THERE ARE A WIDE RANGE OF CURTAIN HEADER STYLES AVAILABLE, NOT ONLY DO THEY PROVIDE FUNCTIONAL CHARACTERISTICS BUT THEY WILL ALSO GREATLY IMPACT THE LOOK AND FEEL OF THE ROOM; WHETHER THE SPACE TAKES ON A TRADITIONAL OR MORE MODERN SENSIBILITY.
A simple curtain heading style with very little fullness that achieves a minimal, contemporary look. Perfect for solid and sheers fabrics or patterned fabric as there are no pleats to interrupt the pattern repeat. A flat panel is also an ideal header style for a sheer, behind a fully lined curtain on a double track as it sits neatly underneath, with very little stack-back. Given the relaxed look of this header style, it works well with high quality linens, for casual sophistication.
A pinch pleat offers a classic look. Through folded creases in the stiff buckram the pleats are acheived. Hooks are then inserted and the curtain can be hung on a track or a rod. The three varieties of Pinch Pleat headers are characterised by the number of folds/creases at the top (single, double or triple) as well as the fullness, the stack back and the overall look.
Represented by its small pencil sized pleats, the pencil pleat is a gathered header allowing you to gather the fabric to your desired fullness. The fullness is dependent on the amount you gather with the pull cords and due to the fullness that can be achieved it’s advised to avoid heavy or bulky fabrics as these can disrupt the even distribution of the gathering.

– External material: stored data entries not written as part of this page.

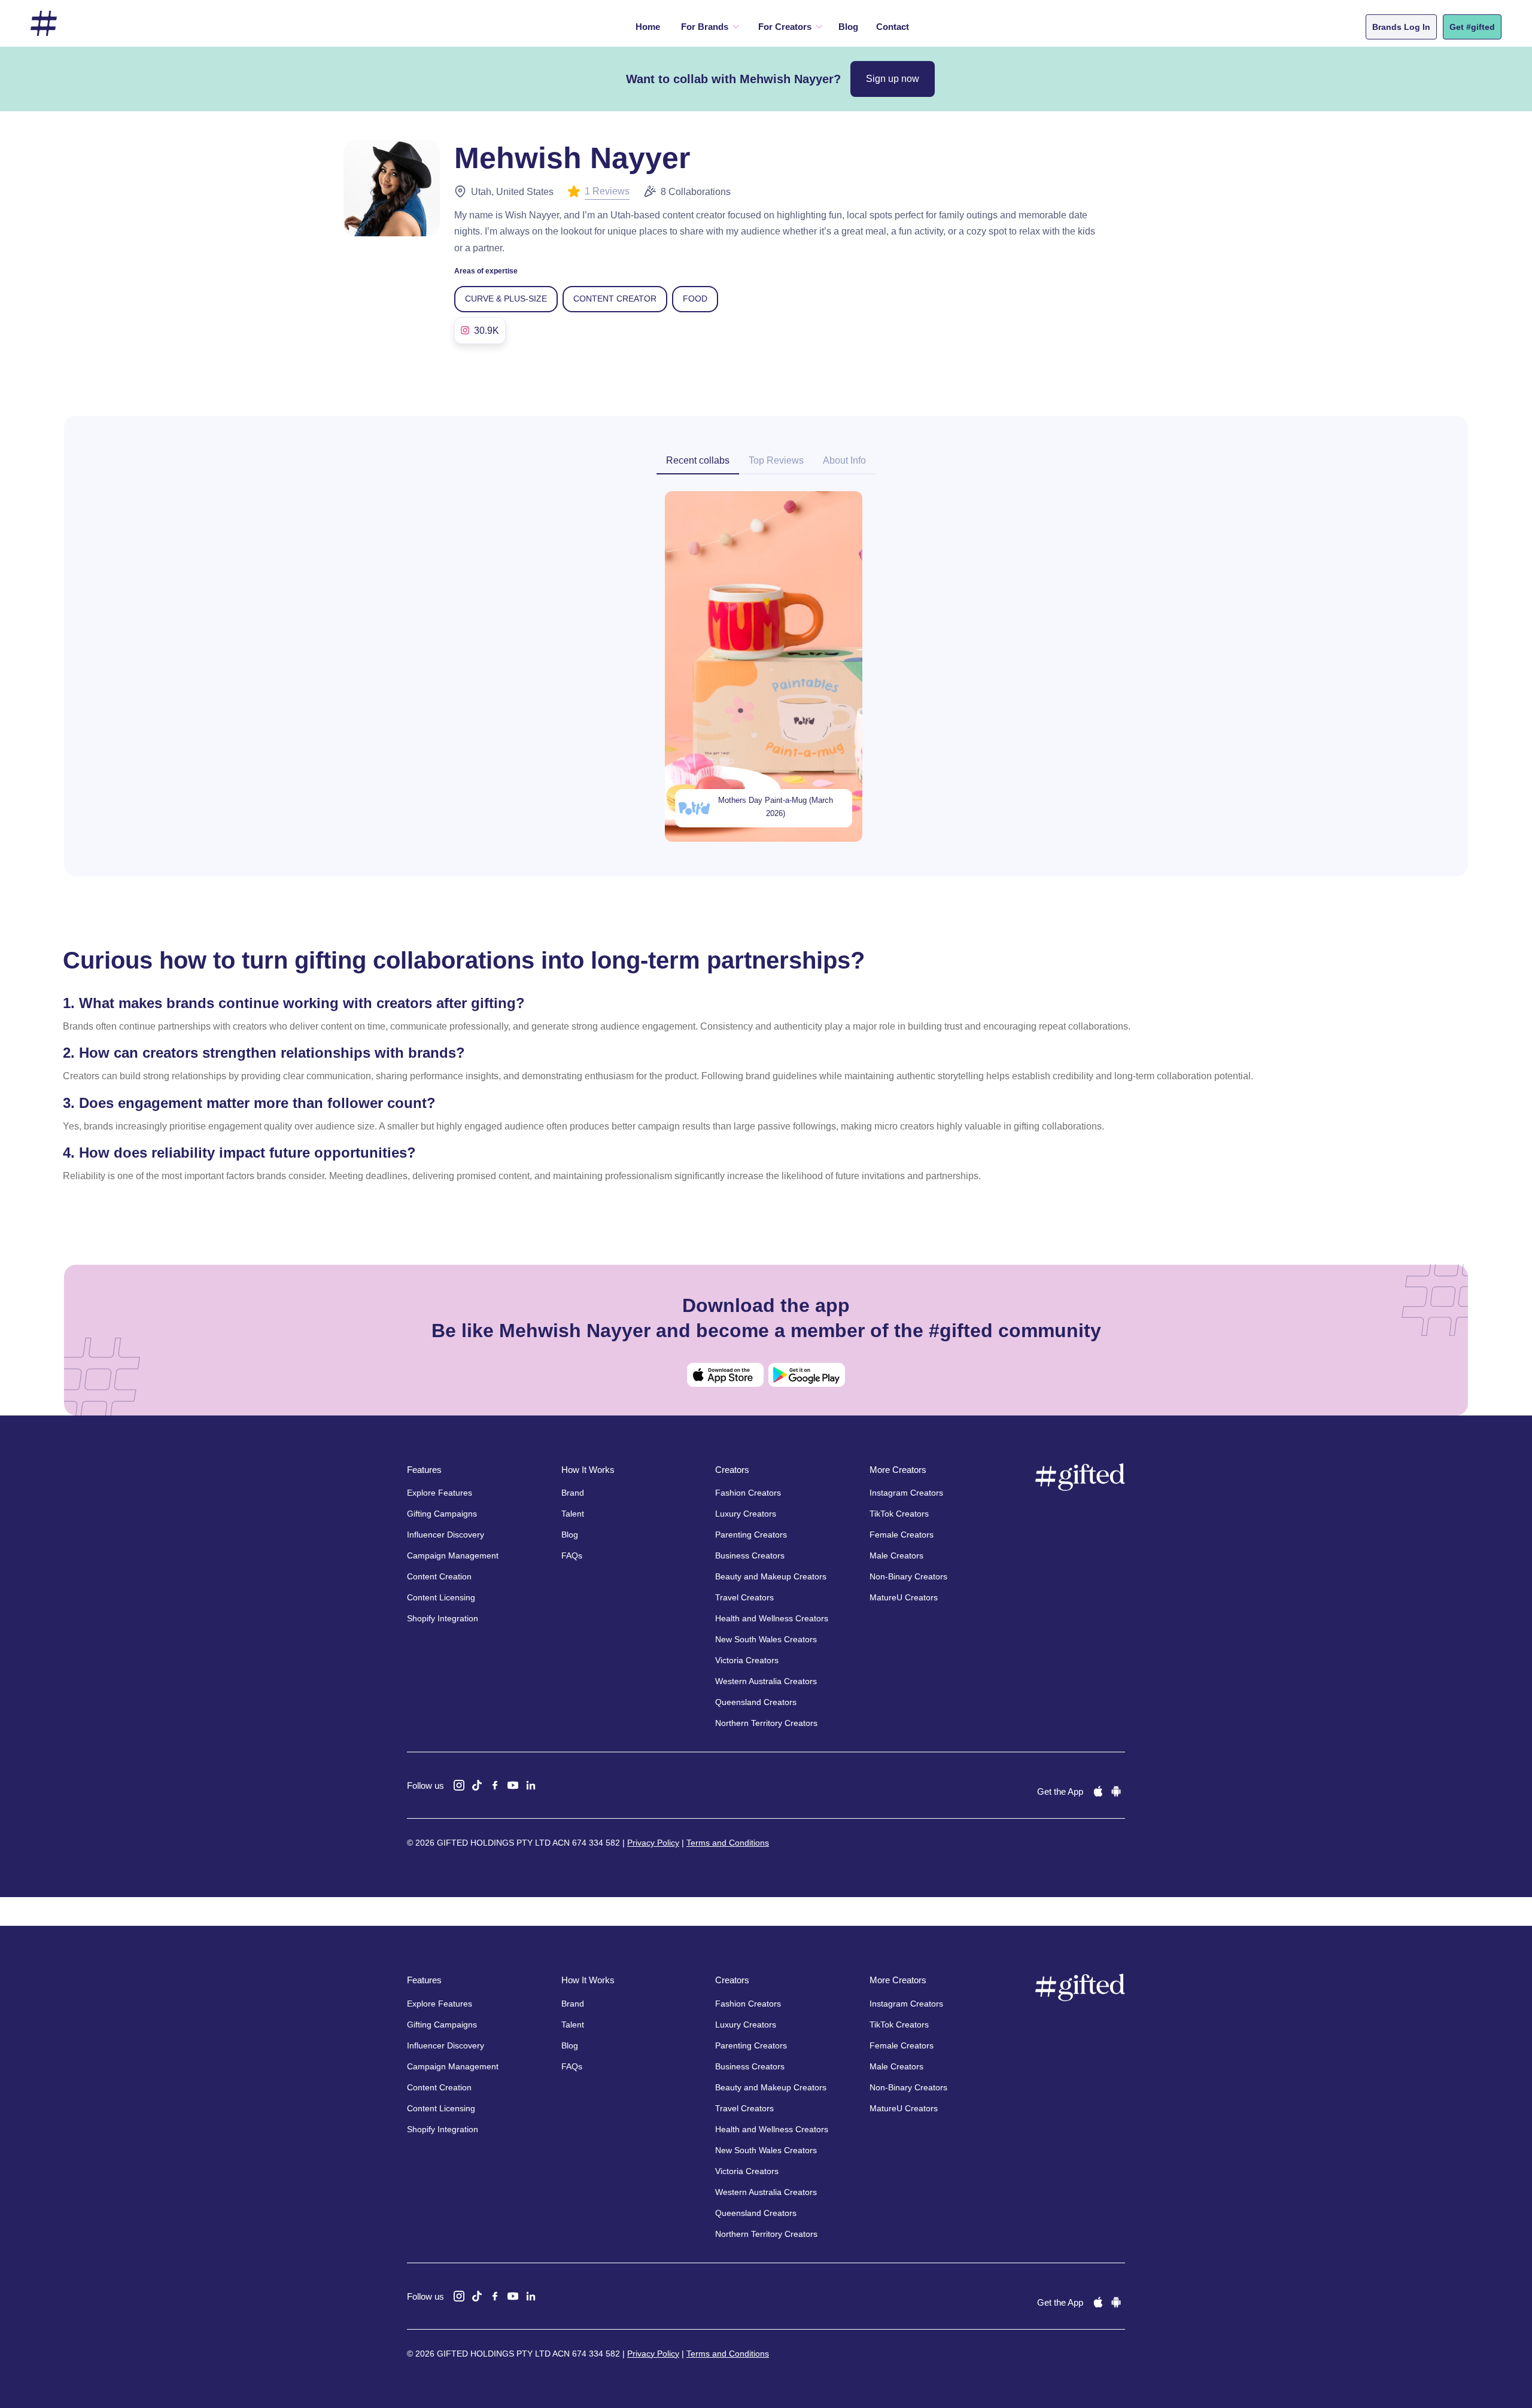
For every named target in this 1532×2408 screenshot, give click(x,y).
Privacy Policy (653, 1842)
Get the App (1060, 1791)
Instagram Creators (906, 1492)
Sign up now (892, 79)
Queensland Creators (756, 1702)
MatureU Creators (904, 1597)
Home (648, 27)
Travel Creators (744, 1597)
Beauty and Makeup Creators (770, 1576)
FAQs (571, 1555)
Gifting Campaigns (442, 1513)
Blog (848, 27)
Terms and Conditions (727, 1842)
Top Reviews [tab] (776, 460)
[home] (44, 23)
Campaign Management (452, 1555)
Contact (892, 27)
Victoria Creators (747, 1660)
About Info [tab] (844, 460)
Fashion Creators (748, 1492)
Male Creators (896, 1555)
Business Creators (750, 1555)
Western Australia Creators (766, 1681)
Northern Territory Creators (766, 1723)
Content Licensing (441, 1597)
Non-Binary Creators (908, 1576)
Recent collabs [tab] (697, 460)
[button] (707, 27)
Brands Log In (1401, 27)
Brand (572, 1492)
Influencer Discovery (445, 1534)
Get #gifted (1472, 27)
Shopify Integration (442, 1618)
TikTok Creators (899, 1513)
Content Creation (439, 1576)
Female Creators (902, 1534)
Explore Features (439, 1492)
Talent (572, 1513)
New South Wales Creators (766, 1639)
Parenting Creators (751, 1534)
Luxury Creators (745, 1513)
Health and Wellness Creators (771, 1618)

The box pleat is a classic curtain heading style that creates a tailored, elegant look. Deeply inverted pleats run across the top of the drape to create a flat heading style that is designed to sit neatly under a curtain rod or on a track. Creating uniformed folds, a box pleat is suited to most fabrics however thought must be taken when using highly patterned designs, especially geometrics, as the pleating can disrupt the pattern match. A great heading style when using a standard width fabric as joins can be hidden into the fold of the pleat therefore minimising the appearance of unsightly seams.
Modern and contemporary, a Wave curtain heading style, also known as an S-Fold header, creates a simple clean line which is perfectly suited to most solid, patterned and sheer fabrics. Through the use of a structured bukram tape, secured to the rear of the header, the fabric is evenly distributed in a symmetrical Wave formation.
The use of wide width fabrics is an effective way to achieve a continuous line across a window with no joins or seams, leading to manufacturing efficiencies with less stitching required. Synthetic fabrics particularly suit a Wave heading style by maintaining stable formation over large windows as opposed to some natural fibres that may fall in a more relaxed manner.